The soldier’s name was Adi and the olive tree is in his memory.

Atlantic City Is Drowning In White Space

We celebrated my wonderful wife’s birthday last weekend with some good foodie friends (they are good friends, foodies and good foodies all at once) in the basement dining room of Chef Vola’s in Atlantic City. Eating on the later side, we had a chance to talk with some of “the guys” and at one point we were asked “What do you think of Atlantic City?”

There is no easy way for me to answer the question. To me, Atlantic City is years of New Jersey Dental Conventions, and the place that took our teachers one 4-day weekend each November. It’s the 1920s captured in Boardwalk Empire and the dark light shone by Susan Sarandon and Burt Lancaster and the hope of tall new hotels dotting the beach like a small strip of Caribbean island transported 1,500 miles north. But all of those things leave space between; they are all incomplete when it comes to giving the city a soul and an identity. Atlantic City isn’t suffering from too much darkness; it’s suffering from way too much white space, opportunity squandered and therefore covered over with the civil engineering equivalent of doodles and marginalia.

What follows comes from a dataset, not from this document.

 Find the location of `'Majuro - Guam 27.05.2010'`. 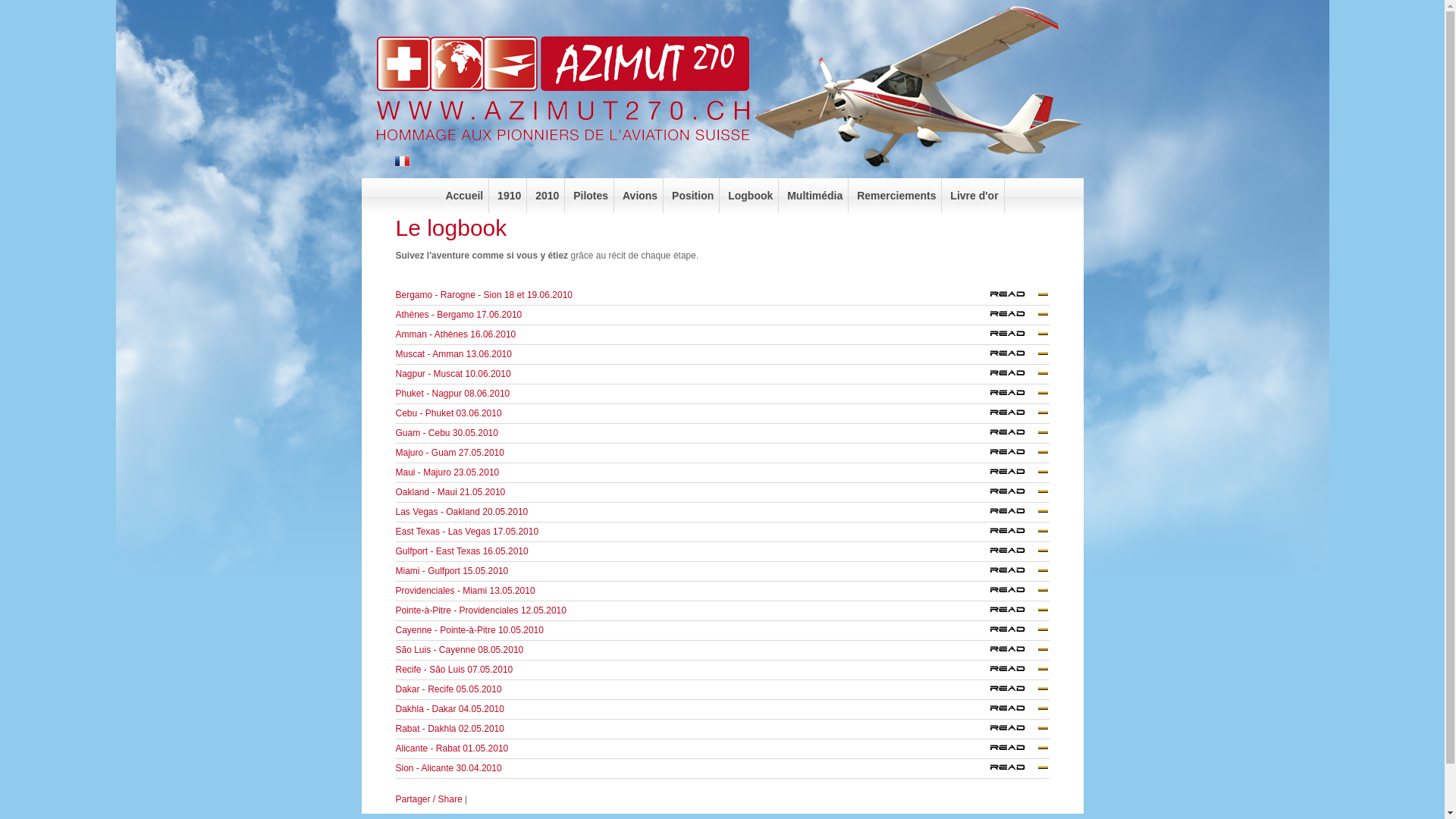

'Majuro - Guam 27.05.2010' is located at coordinates (449, 452).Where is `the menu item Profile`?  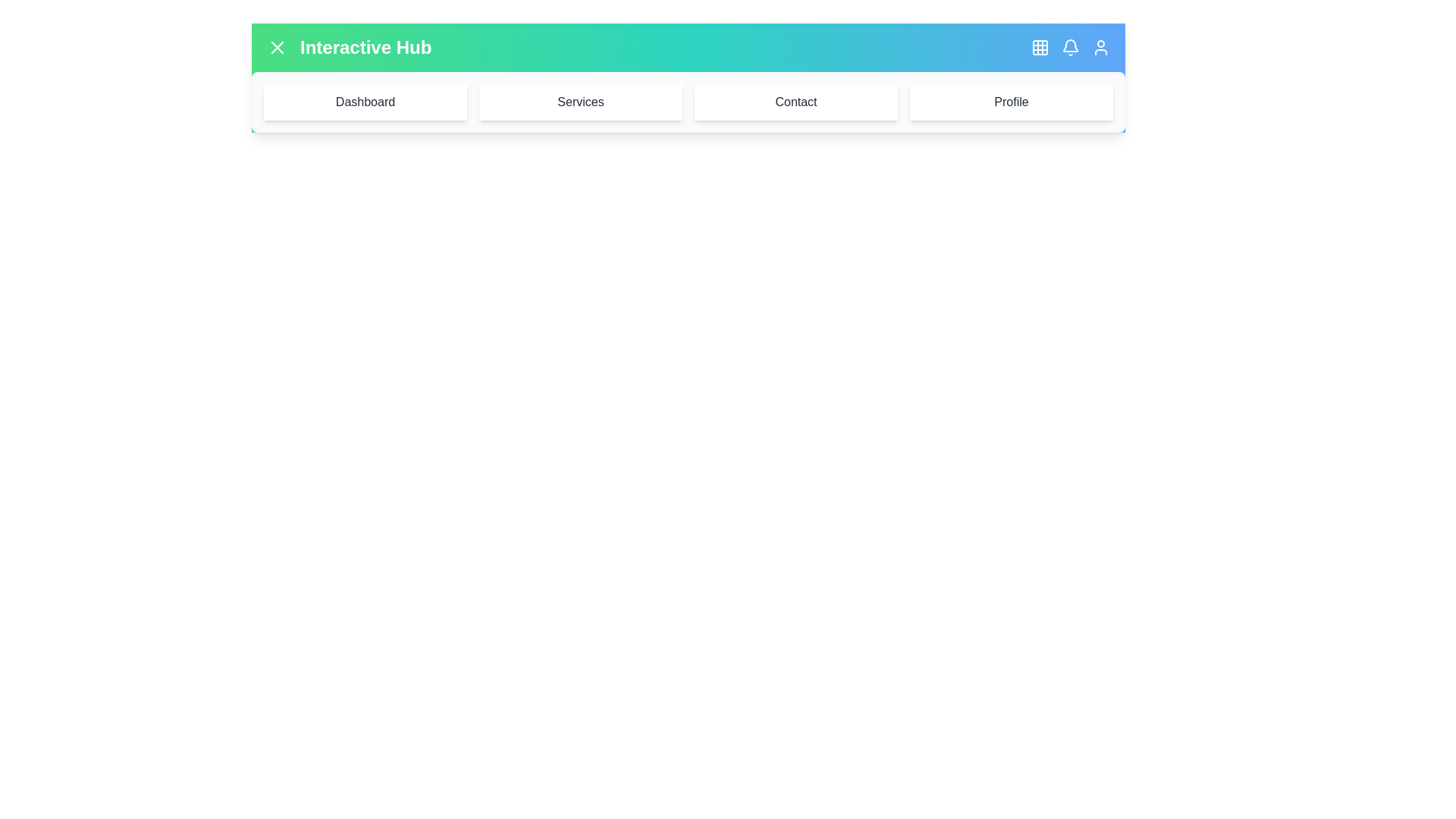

The casinos had a 30-year head start, and have no identity, individually or collectively. With legalized gambling at New York racetracks, up and down the Delaware River, and at Connecticut’s Foxwoods and Mohegan Sun, the lure of cards and dice is no longer sufficient. There’s nothing particularly inspiring or relaxing about the hotels, save perhaps the ultra-expensive spas at the Borgata and Revel. The boardwalk lacks the appeal of Seaside or Point Pleasant for the younger set, and lacks any redeeming value for adults. Even Mr. Peanut has migrated to saltier latitudes.

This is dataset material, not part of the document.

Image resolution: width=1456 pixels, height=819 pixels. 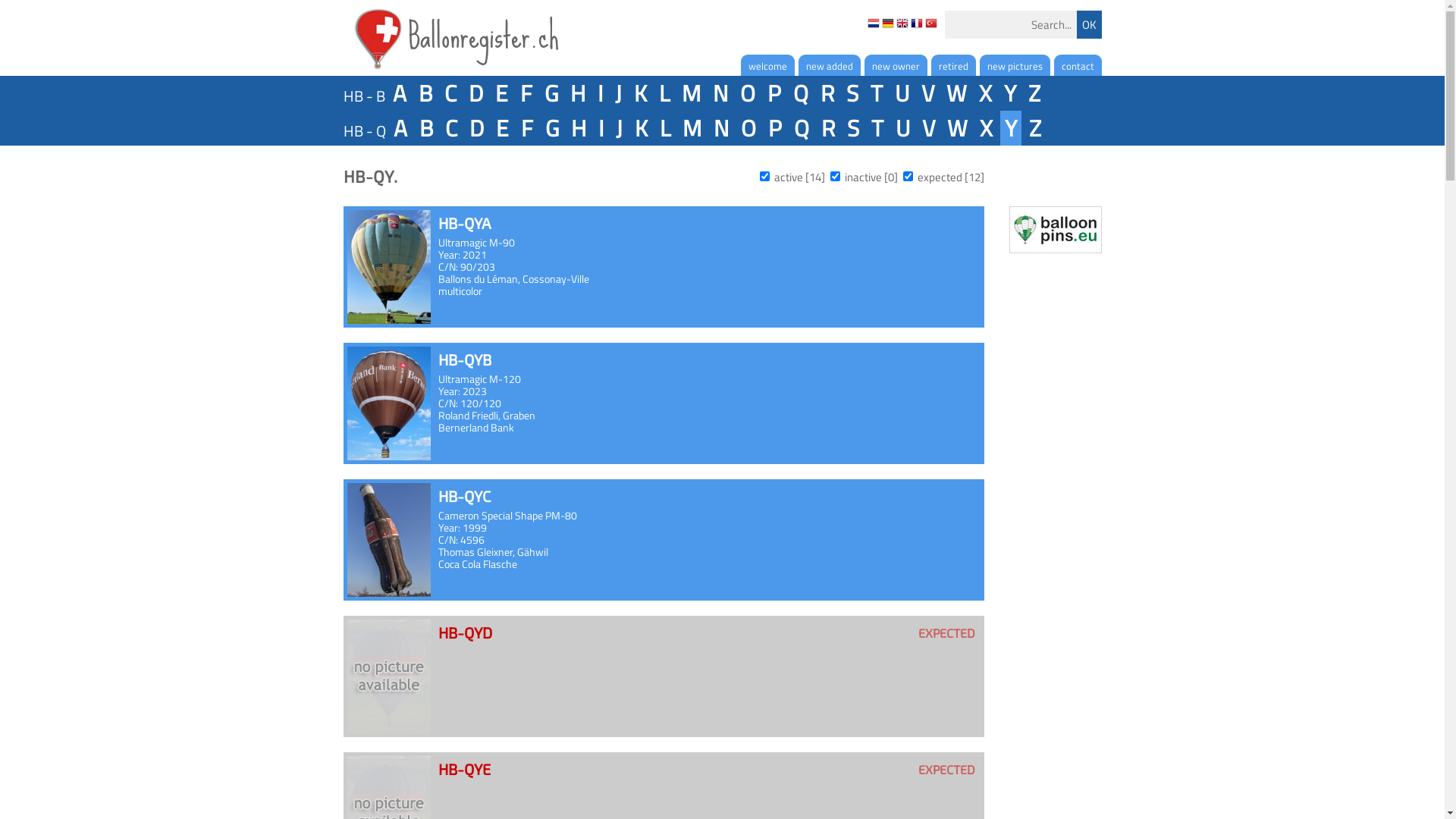 I want to click on 'O', so click(x=747, y=127).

Every city in the world has crime and poverty, and yet none of them feel as desolate as Atlantic City. What’s lacking is a destination, or a set of destinations; there’s simply no “there” there. What local color should be flood filled by restaurants, boutiques, surf shops, or bed and breakfast places that create an experience superior and smaller and friendlier than the hotels is instead washed out by the pallor of Bader Field and the light-sucking facade of dilapidated and abandoned buildings. Look north from the odd-numbered rooms at the Revel, and you see a landscaped dotted with houses in various states of disrepair. The emptiness stares back at you; the people in the buses who take a vig on their Social Security checks to get a free sandwich and sit at slot machines don’t seem to notice.

Hurricane Sandy didn’t make things better, but the erasure was already underway. It was underway when the H-tract turned into the Borgata, when Trump’s casinos changed names and capitalization faster than he changed hairpieces, when the millions of redevelopment dollars didn’t result in any new development.

But I am a believer in the words of our state poet laureate and keeper of the flame, the true Boss of the 20th century, who has always found a way to balance the white space and the darkness on the edge of town:

Well now, everything dies, baby, that’s a fact
But maybe everything that dies someday comes back
Put your makeup on, fix your hair up pretty
And meet me tonight in Atlantic City

When there are places to meet, and reasons to dress up, Atlantic City will fill in the space around the casinos and institutions like the White House, Formica Brothers and the Knife & Fork, and become not just a city but a destination again. Maybe it means turning Bader Field into something other than a grass-riddled patch of tarmac for concerts; maybe it means getting large-scale financial investment and real estate development to deal with the abandoned and damaged houses; maybe it means attracting small businesses and non-seasonal ventures to the shore. It’s a challenge, but white space is meant to be filled in.